Vernazza from the Belforte tower


Vernazza from the breakwater
Lapping at the feet of four of them, the Ligurian sea is as moody as any ocean, now flat, blue, and lake-like, but just last night, when a little storm blew through, it was grey and choppy. Every store has a favorite picture of waves breaking mightily over the breakwater. The towns have been connected by a trail from a time when pirates ranged the coast. From where I sit, Vernazza's watchtower, called Belforte, or "loud cry," bristles with tourists where once townsmen scanned for unfriendly ships bearing down on the town.
Since the 1920s, the towns have also been linked by a railroad mainline extending from Naples and Rome around the Mediterranean coast to Nice and Marseilles. Between goods trains and passenger expresses, hourly commuter trains rattle through, collecting and depositing students, locals, and hoardes of daytrippers and longer stay visitors like ourselves.
+===+
_TO-DO LIST_.
1. List every city that the Vernazza passage names along the railroad mainline.
2. Carry on the passage about Vernazza from its final sentence, keeping its voice.

_RAW DATA_.
+===+
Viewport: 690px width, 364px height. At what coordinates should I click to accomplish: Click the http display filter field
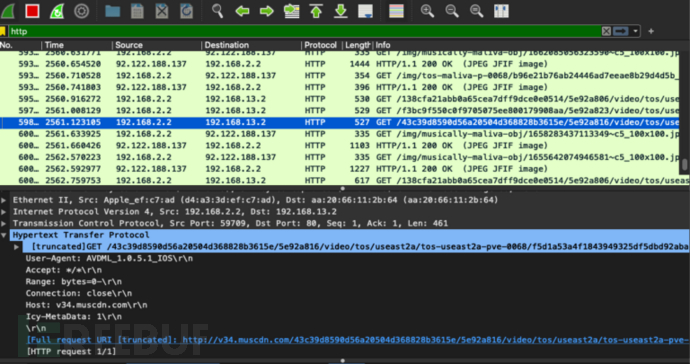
+===+
_ANSWERS BY TASK_.
1. Naples, Rome, Nice, Marseilles

2.
Vernazza railway station

For decades the Cinque Terre have been a vacation destination for Germans and Austrians who are cut off from the Mediterranean only by this narrow strip of Italy. It takes four hours to get here from Innsbruck, five from Munich, and so the number of German tourists, particularly over the weekend, is high, perhaps a majority. This is also a favorite spot for "flatland" Italians from teeming Milan and environs. These "unspoiled" towns offer a promise of intimacy and naturalness that has apparently been overwhelmed elsewhere by commerce and industry. Recently, a third group has discovered these "authentic Italian towns" -- American "Rick Steves travelers," who stagger in, beige-and-brown books in hand, looking for a bit of old Italy. The Germans and Italians typically day trip in, staying in flossier resorts up and down the coast, but we Steves-ites come for a few days.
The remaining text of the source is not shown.